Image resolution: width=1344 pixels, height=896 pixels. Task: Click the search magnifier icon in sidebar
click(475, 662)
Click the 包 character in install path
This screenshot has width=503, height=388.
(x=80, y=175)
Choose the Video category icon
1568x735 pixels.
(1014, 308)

__The problem__: Return the whole listing above verbatim.

__Answer to the problem__:
Image resolution: width=1344 pixels, height=896 pixels. Task: Click the search magnifier icon in sidebar
click(475, 662)
Click the 包 character in install path
This screenshot has width=503, height=388.
(x=80, y=175)
Choose the Video category icon
1568x735 pixels.
(1014, 308)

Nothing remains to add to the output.